DIRECTIONS: Each entry below needs to be copied exactly, with nothing dropped.

PROVIDED DATA:

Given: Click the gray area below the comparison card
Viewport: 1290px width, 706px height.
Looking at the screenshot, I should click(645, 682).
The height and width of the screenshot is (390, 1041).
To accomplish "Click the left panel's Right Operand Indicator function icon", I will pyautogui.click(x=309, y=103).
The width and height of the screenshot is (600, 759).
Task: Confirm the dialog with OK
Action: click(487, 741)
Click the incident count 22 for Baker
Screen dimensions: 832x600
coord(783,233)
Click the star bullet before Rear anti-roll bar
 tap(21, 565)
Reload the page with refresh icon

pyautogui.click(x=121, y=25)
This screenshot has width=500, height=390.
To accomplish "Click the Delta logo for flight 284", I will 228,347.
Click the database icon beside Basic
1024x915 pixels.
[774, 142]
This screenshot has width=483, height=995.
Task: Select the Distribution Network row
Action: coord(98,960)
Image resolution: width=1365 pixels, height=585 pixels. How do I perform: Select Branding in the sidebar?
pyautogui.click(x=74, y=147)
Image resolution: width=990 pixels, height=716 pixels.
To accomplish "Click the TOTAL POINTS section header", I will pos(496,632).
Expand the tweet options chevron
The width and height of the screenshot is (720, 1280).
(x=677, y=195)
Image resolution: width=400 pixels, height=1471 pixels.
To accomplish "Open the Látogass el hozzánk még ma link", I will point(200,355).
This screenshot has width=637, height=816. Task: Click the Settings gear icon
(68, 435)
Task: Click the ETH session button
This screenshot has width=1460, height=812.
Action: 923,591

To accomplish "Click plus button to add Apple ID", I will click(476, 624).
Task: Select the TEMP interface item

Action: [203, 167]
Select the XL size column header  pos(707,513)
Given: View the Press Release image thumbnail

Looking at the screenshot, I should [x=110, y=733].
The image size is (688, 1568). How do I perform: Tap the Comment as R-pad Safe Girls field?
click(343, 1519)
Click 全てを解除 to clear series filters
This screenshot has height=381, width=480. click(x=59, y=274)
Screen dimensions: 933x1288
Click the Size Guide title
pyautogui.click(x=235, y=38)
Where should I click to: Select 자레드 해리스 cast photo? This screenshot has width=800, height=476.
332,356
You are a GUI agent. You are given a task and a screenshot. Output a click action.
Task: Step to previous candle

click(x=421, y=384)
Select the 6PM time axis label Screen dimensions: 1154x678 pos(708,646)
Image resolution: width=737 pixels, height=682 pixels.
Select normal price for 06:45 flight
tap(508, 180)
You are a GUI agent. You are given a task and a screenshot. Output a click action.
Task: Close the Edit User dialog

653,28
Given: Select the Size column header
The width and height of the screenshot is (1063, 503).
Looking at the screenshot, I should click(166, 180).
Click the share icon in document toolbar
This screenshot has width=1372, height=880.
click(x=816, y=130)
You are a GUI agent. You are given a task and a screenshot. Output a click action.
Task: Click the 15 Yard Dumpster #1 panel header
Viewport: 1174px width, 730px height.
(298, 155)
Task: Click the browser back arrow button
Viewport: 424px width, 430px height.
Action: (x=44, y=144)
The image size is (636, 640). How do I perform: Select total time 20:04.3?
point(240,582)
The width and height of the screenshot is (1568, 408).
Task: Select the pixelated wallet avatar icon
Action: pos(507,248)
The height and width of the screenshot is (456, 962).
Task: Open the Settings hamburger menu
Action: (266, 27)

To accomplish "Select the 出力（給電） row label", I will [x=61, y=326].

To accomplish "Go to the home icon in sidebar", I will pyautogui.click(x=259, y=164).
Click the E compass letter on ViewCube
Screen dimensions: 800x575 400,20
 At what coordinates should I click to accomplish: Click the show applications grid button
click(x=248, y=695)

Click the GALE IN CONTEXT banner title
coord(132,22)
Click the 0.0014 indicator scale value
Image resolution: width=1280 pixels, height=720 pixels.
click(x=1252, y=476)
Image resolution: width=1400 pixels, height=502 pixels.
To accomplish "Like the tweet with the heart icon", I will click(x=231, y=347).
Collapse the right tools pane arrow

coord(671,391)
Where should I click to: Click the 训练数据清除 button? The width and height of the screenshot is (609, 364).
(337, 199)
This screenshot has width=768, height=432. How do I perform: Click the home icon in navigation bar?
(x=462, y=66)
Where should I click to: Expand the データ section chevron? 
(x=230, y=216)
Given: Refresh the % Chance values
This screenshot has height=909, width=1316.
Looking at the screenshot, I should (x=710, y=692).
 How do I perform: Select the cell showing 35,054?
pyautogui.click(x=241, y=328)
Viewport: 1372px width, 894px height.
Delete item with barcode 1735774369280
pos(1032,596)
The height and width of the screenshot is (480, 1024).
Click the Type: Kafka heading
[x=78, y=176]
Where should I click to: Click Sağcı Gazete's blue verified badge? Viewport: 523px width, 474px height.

SOLUTION FOR THIS PROBLEM:
Given: Click the gray area below the comparison card
Viewport: 1290px width, 706px height.
Looking at the screenshot, I should click(645, 682).
The height and width of the screenshot is (390, 1041).
To accomplish "Click the left panel's Right Operand Indicator function icon", I will pyautogui.click(x=309, y=103).
The width and height of the screenshot is (600, 759).
Task: Confirm the dialog with OK
Action: click(487, 741)
Click the incident count 22 for Baker
Screen dimensions: 832x600
coord(783,233)
Click the star bullet before Rear anti-roll bar
 tap(21, 565)
Reload the page with refresh icon

pyautogui.click(x=121, y=25)
This screenshot has width=500, height=390.
To accomplish "Click the Delta logo for flight 284", I will 228,347.
Click the database icon beside Basic
1024x915 pixels.
[774, 142]
This screenshot has width=483, height=995.
Task: Select the Distribution Network row
Action: coord(98,960)
Image resolution: width=1365 pixels, height=585 pixels. How do I perform: Select Branding in the sidebar?
pyautogui.click(x=74, y=147)
Image resolution: width=990 pixels, height=716 pixels.
To accomplish "Click the TOTAL POINTS section header", I will pos(496,632).
Expand the tweet options chevron
The width and height of the screenshot is (720, 1280).
(x=677, y=195)
Image resolution: width=400 pixels, height=1471 pixels.
To accomplish "Open the Látogass el hozzánk még ma link", I will point(200,355).
This screenshot has width=637, height=816. Task: Click the Settings gear icon
(68, 435)
Task: Click the ETH session button
This screenshot has width=1460, height=812.
Action: 923,591

To accomplish "Click plus button to add Apple ID", I will click(476, 624).
Task: Select the TEMP interface item

Action: [203, 167]
Select the XL size column header  pos(707,513)
Given: View the Press Release image thumbnail

Looking at the screenshot, I should [x=110, y=733].
The image size is (688, 1568). How do I perform: Tap the Comment as R-pad Safe Girls field?
click(343, 1519)
Click 全てを解除 to clear series filters
This screenshot has height=381, width=480. click(x=59, y=274)
Screen dimensions: 933x1288
Click the Size Guide title
pyautogui.click(x=235, y=38)
Where should I click to: Select 자레드 해리스 cast photo? This screenshot has width=800, height=476.
332,356
You are a GUI agent. You are given a task and a screenshot. Output a click action.
Task: Step to previous candle

click(x=421, y=384)
Select the 6PM time axis label Screen dimensions: 1154x678 pos(708,646)
Image resolution: width=737 pixels, height=682 pixels.
Select normal price for 06:45 flight
tap(508, 180)
You are a GUI agent. You are given a task and a screenshot. Output a click action.
Task: Close the Edit User dialog

653,28
Given: Select the Size column header
The width and height of the screenshot is (1063, 503).
Looking at the screenshot, I should click(166, 180).
Click the share icon in document toolbar
This screenshot has width=1372, height=880.
click(x=816, y=130)
You are a GUI agent. You are given a task and a screenshot. Output a click action.
Task: Click the 15 Yard Dumpster #1 panel header
Viewport: 1174px width, 730px height.
(298, 155)
Task: Click the browser back arrow button
Viewport: 424px width, 430px height.
Action: (x=44, y=144)
The image size is (636, 640). How do I perform: Select total time 20:04.3?
point(240,582)
The width and height of the screenshot is (1568, 408).
Task: Select the pixelated wallet avatar icon
Action: pos(507,248)
The height and width of the screenshot is (456, 962).
Task: Open the Settings hamburger menu
Action: (266, 27)

To accomplish "Select the 出力（給電） row label", I will [x=61, y=326].

To accomplish "Go to the home icon in sidebar", I will pyautogui.click(x=259, y=164).
Click the E compass letter on ViewCube
Screen dimensions: 800x575 400,20
 At what coordinates should I click to accomplish: Click the show applications grid button
click(x=248, y=695)

Click the GALE IN CONTEXT banner title
coord(132,22)
Click the 0.0014 indicator scale value
Image resolution: width=1280 pixels, height=720 pixels.
click(x=1252, y=476)
Image resolution: width=1400 pixels, height=502 pixels.
To accomplish "Like the tweet with the heart icon", I will click(x=231, y=347).
Collapse the right tools pane arrow

coord(671,391)
Where should I click to: Click the 训练数据清除 button? The width and height of the screenshot is (609, 364).
(337, 199)
This screenshot has width=768, height=432. How do I perform: Click the home icon in navigation bar?
(x=462, y=66)
Where should I click to: Expand the データ section chevron? 
(x=230, y=216)
Given: Refresh the % Chance values
This screenshot has height=909, width=1316.
Looking at the screenshot, I should (x=710, y=692).
 How do I perform: Select the cell showing 35,054?
pyautogui.click(x=241, y=328)
Viewport: 1372px width, 894px height.
Delete item with barcode 1735774369280
pos(1032,596)
The height and width of the screenshot is (480, 1024).
Click the Type: Kafka heading
[x=78, y=176]
Where should I click to: Click Sağcı Gazete's blue verified badge? Viewport: 523px width, 474px height.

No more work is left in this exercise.